### TEXTO FUENTE
- - -

Guillermo Moreno, el trofeo más preciado para el gobierno anti-industrial

Guillermo Moreno, el trofeo más preciado para el gobierno anti-industrial

La Corte Suprema de Justicia dejó firme este martes la condena contra Guillermo Moreno, exsecretario de Comercio Interior de la Nación. El fallo, lejos de estar vinculado a hechos de corrupción, responde a causas políticas derivadas de su enfrentamiento con los grandes poderes económicos y mediáticos durante su gestión.

Moreno fue condenado por una causa iniciada hace más de una década relacionada con el llamado “cotillón de Clarín”, un episodio en el que se lo acusó de utilizar fondos públicos para la compra de elementos con consignas críticas hacia el grupo mediático.

Sin embargo, no fue imputado por corrupción ni por enriquecimiento personal, y ninguna de las causas que enfrentó tiene que ver con el manejo irregular de dinero en beneficio propio.
Por el contrario, su paso por la función pública se caracterizó por una defensa férrea de la industria nacional, la producción y el trabajo argentino, en una época donde el Estado buscaba regular precios, proteger el mercado interno y evitar la concentración económica.

El fallo de la Corte llega en un momento en que el gobierno actual impulsa un modelo de desindustrialización, apertura indiscriminada y ajuste sobre los trabajadores. En ese marco, Moreno se convierte en el trofeo más preciado para los poderes anti-industriales, un símbolo castigado por haber tocado intereses que pocos se animaron a enfrentar.

- - -

### LOS DATOS
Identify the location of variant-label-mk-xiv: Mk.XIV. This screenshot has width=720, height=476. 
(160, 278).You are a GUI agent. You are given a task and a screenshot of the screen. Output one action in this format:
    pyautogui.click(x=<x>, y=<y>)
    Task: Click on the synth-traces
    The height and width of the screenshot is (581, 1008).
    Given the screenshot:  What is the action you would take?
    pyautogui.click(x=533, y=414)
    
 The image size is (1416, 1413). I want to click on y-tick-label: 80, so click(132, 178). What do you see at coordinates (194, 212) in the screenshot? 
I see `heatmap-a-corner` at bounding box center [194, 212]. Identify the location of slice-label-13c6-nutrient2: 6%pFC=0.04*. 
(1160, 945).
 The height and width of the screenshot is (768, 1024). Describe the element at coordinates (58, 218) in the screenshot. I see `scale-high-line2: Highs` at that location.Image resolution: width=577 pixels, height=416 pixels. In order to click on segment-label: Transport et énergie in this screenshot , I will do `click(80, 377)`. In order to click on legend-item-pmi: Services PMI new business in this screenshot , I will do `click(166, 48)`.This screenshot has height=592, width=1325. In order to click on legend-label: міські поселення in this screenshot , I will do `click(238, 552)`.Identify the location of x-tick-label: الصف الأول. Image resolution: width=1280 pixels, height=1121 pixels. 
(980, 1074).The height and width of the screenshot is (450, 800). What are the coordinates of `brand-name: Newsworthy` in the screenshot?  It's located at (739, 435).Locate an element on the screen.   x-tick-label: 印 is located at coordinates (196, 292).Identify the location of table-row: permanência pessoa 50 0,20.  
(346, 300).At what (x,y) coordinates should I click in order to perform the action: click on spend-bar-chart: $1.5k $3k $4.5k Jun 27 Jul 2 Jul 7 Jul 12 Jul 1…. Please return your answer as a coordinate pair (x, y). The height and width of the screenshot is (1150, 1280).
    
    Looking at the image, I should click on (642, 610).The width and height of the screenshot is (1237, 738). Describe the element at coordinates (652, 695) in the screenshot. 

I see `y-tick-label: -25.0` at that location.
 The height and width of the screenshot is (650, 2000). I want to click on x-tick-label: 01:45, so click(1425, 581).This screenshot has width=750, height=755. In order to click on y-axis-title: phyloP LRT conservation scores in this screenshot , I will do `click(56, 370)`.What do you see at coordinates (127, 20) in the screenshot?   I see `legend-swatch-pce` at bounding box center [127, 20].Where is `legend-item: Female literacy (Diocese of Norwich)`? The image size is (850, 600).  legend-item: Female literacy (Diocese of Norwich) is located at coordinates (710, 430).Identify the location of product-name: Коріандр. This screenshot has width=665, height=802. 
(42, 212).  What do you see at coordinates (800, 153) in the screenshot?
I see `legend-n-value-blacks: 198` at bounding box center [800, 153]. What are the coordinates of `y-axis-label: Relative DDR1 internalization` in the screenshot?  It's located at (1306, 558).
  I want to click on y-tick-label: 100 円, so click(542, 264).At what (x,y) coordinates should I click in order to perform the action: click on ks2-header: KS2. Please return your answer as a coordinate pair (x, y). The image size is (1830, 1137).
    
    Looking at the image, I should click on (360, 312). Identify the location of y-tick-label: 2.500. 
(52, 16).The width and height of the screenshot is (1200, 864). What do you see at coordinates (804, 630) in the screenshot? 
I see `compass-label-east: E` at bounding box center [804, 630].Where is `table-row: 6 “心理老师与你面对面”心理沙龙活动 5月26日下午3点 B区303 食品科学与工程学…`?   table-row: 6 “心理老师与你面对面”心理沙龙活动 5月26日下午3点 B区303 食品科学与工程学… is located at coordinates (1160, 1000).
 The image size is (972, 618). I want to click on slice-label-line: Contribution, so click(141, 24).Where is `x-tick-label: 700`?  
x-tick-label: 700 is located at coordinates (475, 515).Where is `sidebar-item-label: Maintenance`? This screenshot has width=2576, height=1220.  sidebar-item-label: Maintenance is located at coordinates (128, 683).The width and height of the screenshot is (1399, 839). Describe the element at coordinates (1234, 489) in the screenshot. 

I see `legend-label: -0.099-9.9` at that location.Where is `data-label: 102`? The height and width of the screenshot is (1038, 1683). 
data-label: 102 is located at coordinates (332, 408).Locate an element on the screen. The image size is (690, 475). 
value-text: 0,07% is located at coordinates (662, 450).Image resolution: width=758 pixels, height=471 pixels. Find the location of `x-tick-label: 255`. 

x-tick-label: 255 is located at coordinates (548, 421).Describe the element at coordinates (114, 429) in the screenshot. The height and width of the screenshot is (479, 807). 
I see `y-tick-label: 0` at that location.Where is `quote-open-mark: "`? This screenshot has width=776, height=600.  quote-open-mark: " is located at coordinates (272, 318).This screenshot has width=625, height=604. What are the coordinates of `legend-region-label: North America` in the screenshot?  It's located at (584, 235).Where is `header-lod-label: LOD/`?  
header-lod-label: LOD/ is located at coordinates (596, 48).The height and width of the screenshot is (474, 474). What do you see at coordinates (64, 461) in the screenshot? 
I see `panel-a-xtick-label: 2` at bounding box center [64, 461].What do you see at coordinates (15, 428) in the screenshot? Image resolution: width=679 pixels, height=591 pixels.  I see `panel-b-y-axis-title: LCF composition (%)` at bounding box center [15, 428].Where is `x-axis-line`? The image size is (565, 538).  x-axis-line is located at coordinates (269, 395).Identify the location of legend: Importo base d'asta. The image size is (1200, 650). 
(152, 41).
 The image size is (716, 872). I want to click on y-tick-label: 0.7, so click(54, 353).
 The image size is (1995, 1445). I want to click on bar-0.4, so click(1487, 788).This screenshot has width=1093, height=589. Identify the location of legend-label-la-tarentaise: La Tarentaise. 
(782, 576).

- - -

### LISTA DE ACTIVIDADES
**A)** Según el texto sobre la condena a Guillermo Moreno, ¿qué buscaba el Estado en la época de su gestión? Enumera todo lo que menciona.
**B)** ¿Qué cargo había ocupado Guillermo Moreno, de acuerdo con el texto sobre su condena?
**C)** Reanuda el texto sobre la condena a Guillermo Moreno a partir de su última oración.
El material no interviene en nada de esto.

### RESULTADOS POR TAREA
**A)** Regular precios, proteger el mercado interno y evitar la concentración económica.

**B)** Fue secretario de Comercio Interior de la Nación.

**C)**
“Guillermo Moreno no tiene causas por corrupción. Su único delito fue defender a los que producen, a los que trabajan y al Estado como herramienta de justicia social”, sostienen desde distintos sectores del movimiento obrero y empresarial nacional.

La persecución judicial hacia figuras como Moreno no es un hecho aislado, sino parte de una estrategia más amplia de disciplinamiento político. En nombre de la transparencia, se busca eliminar a quienes representaron un modelo de desarrollo con inclusión, independencia económica y soberanía productiva.

En definitiva, Moreno no fue condenado por robar, sino por incomodar al poder. Su figura trasciende el expediente judicial: encarna la resistencia de un país industrial que se niega a ser colonia.